[Supplied records]
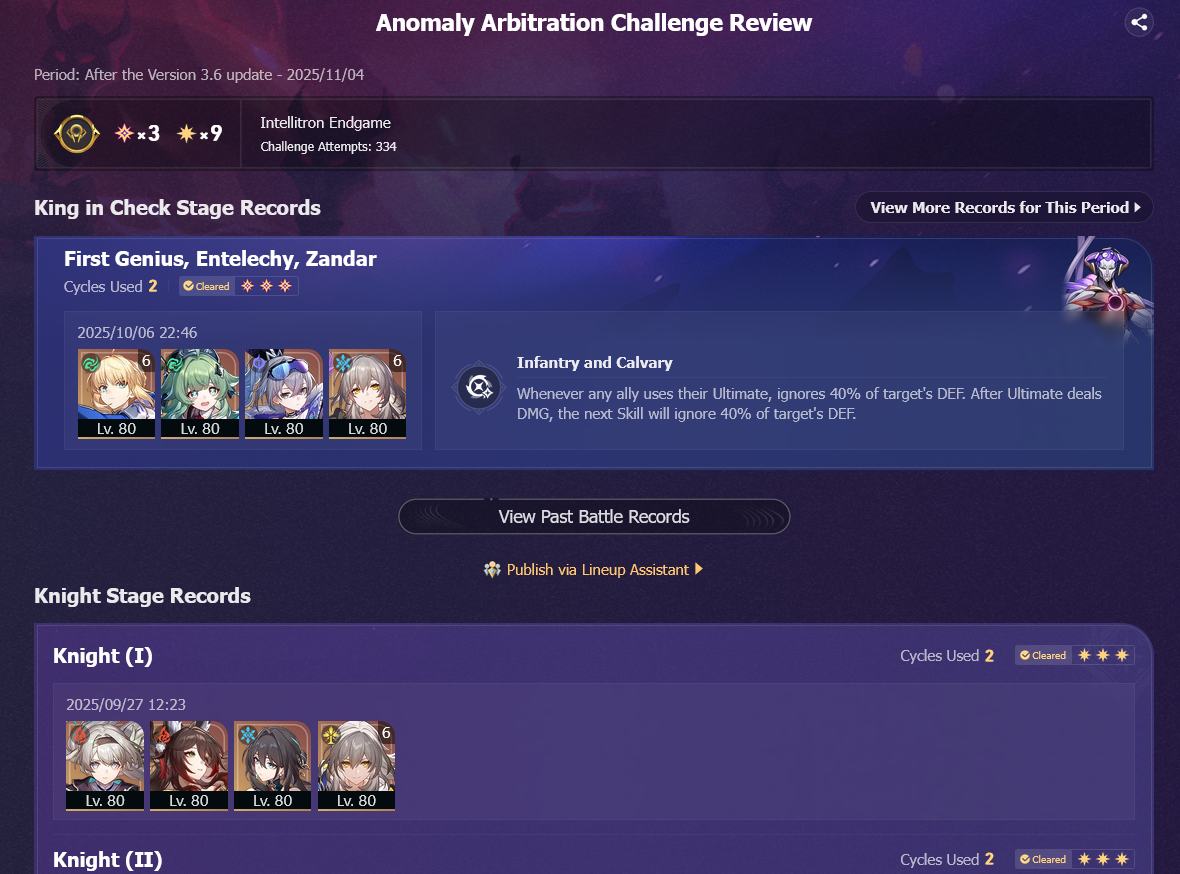Click the Cleared badge on Knight (II)

1043,859
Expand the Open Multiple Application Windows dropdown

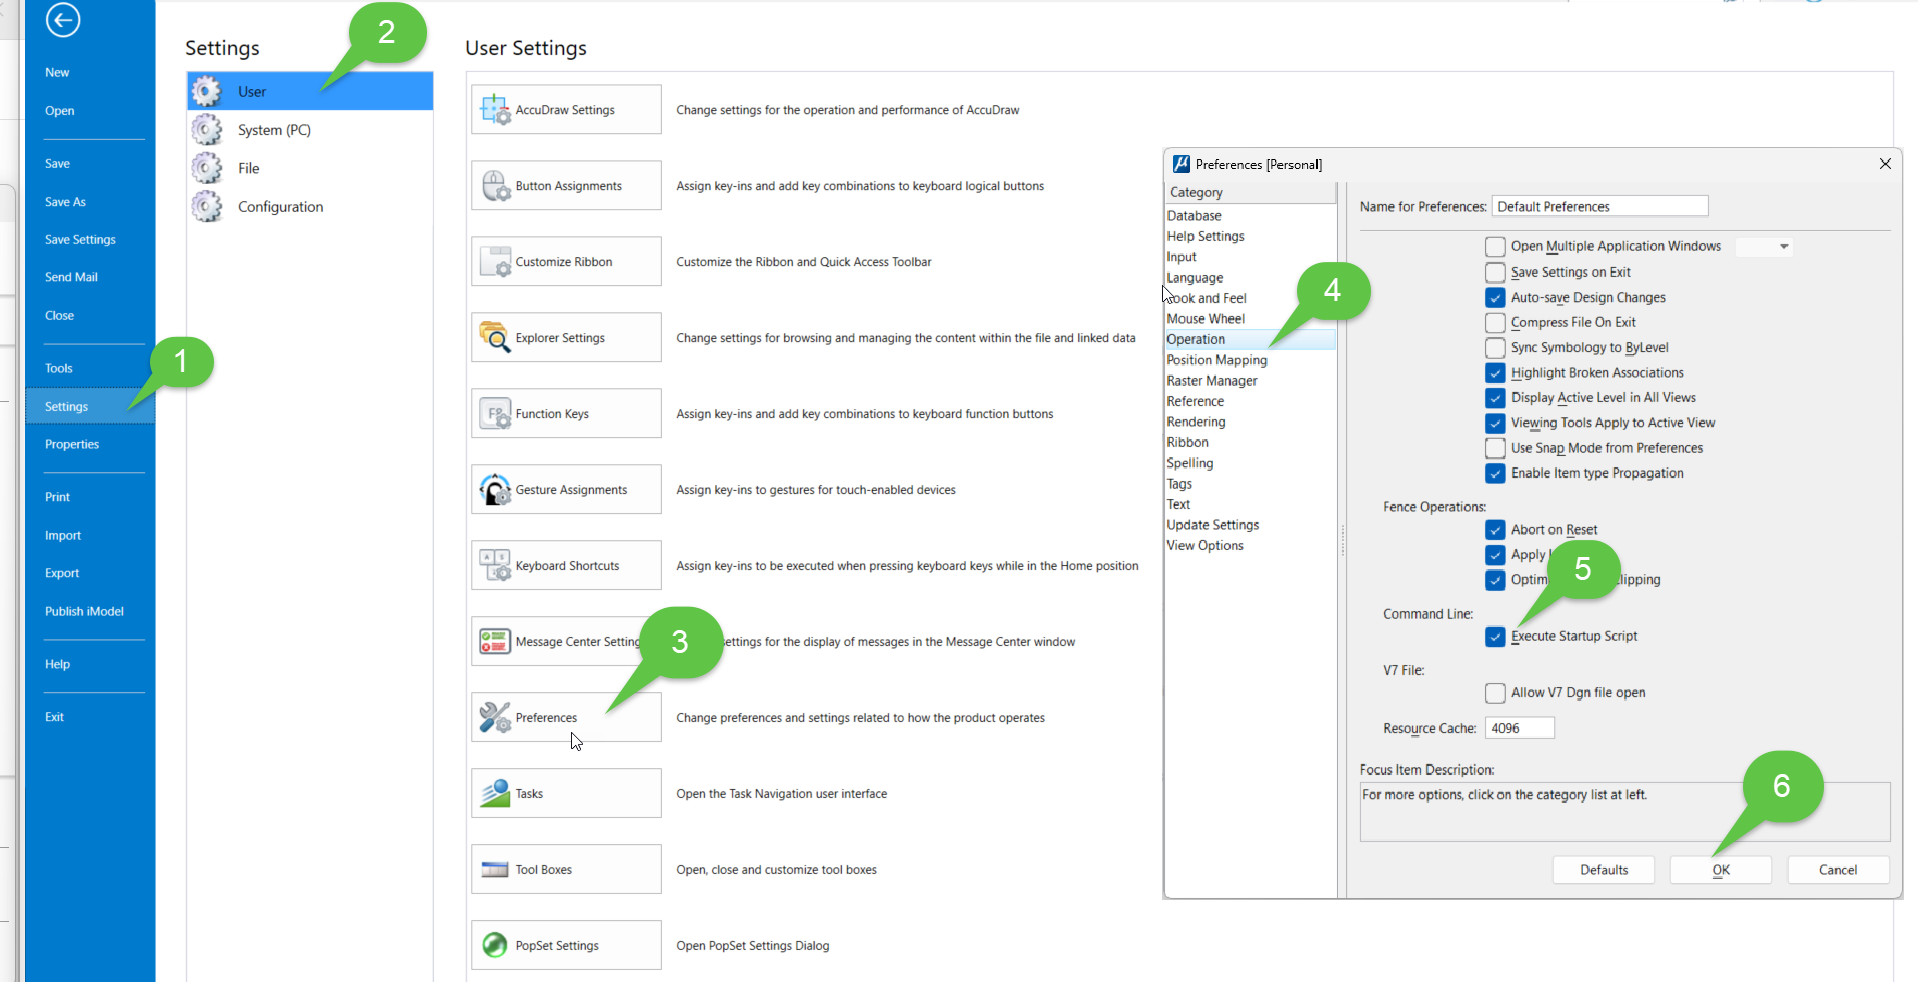pos(1783,246)
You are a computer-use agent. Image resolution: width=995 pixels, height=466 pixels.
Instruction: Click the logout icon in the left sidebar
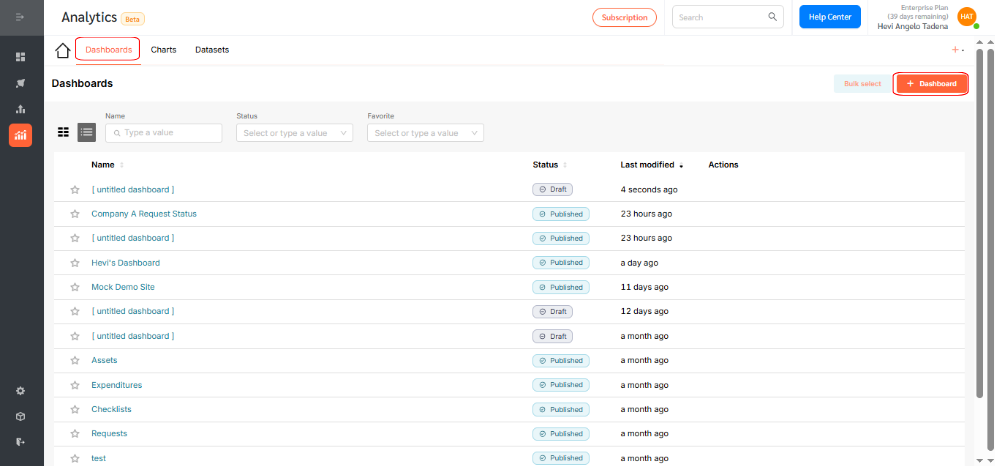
[/Supplied records]
Required work »
From the line with "Expand the Open" to the last line above, restate each line word for word, but skip the pictures.

Output below »
Expand the Open Multiple Application Windows dropdown

pos(1783,246)
You are a computer-use agent. Image resolution: width=995 pixels, height=466 pixels.
Instruction: Click the logout icon in the left sidebar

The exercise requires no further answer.